____ Provided passage

Slow Release of IG May Delay Alzheimer’s Disease
- By BSTQ Staff
Recent studies conducted by Dr. Giulio Maria Pasinetti, Saunders Family chair and professor in neurology and psychiatry at Mount Sinai School of Medicine in New York, suggest that the divergent outcomes in Alzheimer’s disease clinical studies of intravenous immune globulin (IVIG) may be due to differences in temporal administration and administered dosages.
Dr. Pasinetti and his team of investigators recently found that prolonged administration of human immunoglobulin in models of Alzheimer’s disease, using a dose of immunoglobulin ~5-20- fold less than equivalent doses used in Alzheimer’s disease patients, is effective at attenuating Alzheimer’s disease-type cognitive dysfunction while promoting synaptic plasticity. “This experimental observation provides a rational basis for rectifying the inconsistency of study outcomes in Alzheimer’s disease clinical trials with IVIG,” said Dr. Pasinetti. “We now have the much needed information supporting the potential application of slow release of immunoglobulins delivered subcutaneously to delay the onset of Alzheimer’s disease, even at presymptomatic stages of the disease.”
Dr. Pasinetti hypothesizes that the slow release of immunoglobulins into the circulation and eventually into the brain for a protracted period of time may delay Alzheimer’s disease dementia onset and eventually its progression through epigenetic changes in the downstream gene expression of C5amediated pCREB-C/EBP signaling components associated with modulation of synaptic plasticity and eventually learning and memory functions.

________

■ Exercises:
1 > In the immunoglobulin article, at which institution is Dr. Giulio Maria Pasinetti a professor?
2 > Rewrite the immunoglobulin article from "Slow Release of IG" to "and administered dosages.", changing "divergent outcomes" to "conflicting outcomes".

____ Given entries

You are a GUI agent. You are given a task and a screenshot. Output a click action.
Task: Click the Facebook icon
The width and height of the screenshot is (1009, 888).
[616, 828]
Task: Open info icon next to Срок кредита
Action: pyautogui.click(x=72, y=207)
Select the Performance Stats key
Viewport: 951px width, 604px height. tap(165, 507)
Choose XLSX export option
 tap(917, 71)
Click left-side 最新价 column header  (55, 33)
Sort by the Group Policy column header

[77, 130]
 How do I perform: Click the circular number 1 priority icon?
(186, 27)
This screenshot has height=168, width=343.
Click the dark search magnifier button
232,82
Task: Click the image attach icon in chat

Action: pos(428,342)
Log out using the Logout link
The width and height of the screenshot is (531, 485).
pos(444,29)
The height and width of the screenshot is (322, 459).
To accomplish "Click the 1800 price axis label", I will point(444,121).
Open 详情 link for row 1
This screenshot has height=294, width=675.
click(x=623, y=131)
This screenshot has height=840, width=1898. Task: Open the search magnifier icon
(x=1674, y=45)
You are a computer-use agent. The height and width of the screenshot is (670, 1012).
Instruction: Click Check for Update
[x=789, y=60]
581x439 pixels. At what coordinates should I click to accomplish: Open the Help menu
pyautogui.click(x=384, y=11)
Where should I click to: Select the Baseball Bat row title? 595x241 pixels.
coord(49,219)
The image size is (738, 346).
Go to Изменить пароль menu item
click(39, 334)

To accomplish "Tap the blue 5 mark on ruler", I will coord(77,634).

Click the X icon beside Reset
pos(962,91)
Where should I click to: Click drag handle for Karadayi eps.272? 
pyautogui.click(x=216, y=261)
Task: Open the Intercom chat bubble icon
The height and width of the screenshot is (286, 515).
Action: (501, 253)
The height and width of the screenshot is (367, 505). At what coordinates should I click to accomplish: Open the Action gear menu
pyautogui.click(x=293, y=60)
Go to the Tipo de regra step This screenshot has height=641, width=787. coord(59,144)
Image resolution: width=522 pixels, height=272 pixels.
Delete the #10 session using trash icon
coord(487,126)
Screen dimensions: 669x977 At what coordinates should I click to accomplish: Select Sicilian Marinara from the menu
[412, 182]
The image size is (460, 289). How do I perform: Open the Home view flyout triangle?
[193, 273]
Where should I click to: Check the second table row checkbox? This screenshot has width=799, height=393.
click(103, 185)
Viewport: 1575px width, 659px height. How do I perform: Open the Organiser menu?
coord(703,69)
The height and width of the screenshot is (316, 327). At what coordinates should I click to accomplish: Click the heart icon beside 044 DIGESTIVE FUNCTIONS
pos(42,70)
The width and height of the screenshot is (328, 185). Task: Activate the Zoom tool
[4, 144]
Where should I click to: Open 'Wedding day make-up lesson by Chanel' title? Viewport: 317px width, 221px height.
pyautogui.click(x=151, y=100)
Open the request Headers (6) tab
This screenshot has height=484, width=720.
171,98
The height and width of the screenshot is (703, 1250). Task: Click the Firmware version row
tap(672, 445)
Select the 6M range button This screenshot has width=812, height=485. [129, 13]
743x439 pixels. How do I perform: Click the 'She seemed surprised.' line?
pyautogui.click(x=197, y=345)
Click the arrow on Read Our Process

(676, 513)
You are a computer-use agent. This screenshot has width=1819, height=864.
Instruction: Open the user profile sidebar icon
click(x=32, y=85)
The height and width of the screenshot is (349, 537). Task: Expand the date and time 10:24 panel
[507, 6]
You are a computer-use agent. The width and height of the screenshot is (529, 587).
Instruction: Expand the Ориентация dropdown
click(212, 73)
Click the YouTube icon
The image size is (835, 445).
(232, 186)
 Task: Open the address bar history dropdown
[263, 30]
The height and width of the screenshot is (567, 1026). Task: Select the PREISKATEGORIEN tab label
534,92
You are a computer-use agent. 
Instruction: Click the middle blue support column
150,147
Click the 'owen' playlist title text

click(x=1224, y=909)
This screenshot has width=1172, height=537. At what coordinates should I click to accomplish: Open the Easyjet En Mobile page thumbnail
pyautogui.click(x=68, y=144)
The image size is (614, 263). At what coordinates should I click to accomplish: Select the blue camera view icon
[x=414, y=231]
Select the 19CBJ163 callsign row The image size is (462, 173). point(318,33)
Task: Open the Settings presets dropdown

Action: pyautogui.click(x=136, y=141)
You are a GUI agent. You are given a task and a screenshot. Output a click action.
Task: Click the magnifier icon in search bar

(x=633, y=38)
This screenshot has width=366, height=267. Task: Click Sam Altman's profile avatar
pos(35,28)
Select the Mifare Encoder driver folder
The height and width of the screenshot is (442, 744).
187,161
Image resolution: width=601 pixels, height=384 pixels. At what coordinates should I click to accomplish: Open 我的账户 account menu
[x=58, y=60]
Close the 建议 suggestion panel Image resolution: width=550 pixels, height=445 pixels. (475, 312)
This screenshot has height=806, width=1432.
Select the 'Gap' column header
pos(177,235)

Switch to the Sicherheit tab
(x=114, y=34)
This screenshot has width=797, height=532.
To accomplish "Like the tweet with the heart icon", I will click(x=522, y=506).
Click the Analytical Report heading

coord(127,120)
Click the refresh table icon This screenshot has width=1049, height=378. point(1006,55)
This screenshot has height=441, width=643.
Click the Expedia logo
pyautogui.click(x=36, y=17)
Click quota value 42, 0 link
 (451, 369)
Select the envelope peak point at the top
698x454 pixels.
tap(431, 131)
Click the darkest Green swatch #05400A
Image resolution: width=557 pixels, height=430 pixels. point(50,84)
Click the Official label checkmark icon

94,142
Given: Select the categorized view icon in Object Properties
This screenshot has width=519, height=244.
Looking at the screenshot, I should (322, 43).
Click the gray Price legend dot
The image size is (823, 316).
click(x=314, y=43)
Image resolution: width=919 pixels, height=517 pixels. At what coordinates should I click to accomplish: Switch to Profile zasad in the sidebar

________

■ Results for the exercise:
1 > Mount Sinai School of Medicine in New York.

2 >
Slow Release of IG May Delay Alzheimer’s Disease
- By BSTQ Staff
Recent studies conducted by Dr. Giulio Maria Pasinetti, Saunders Family chair and professor in neurology and psychiatry at Mount Sinai School of Medicine in New York, suggest that the conflicting outcomes in Alzheimer’s disease clinical studies of intravenous immune globulin (IVIG) may be due to differences in temporal administration and administered dosages.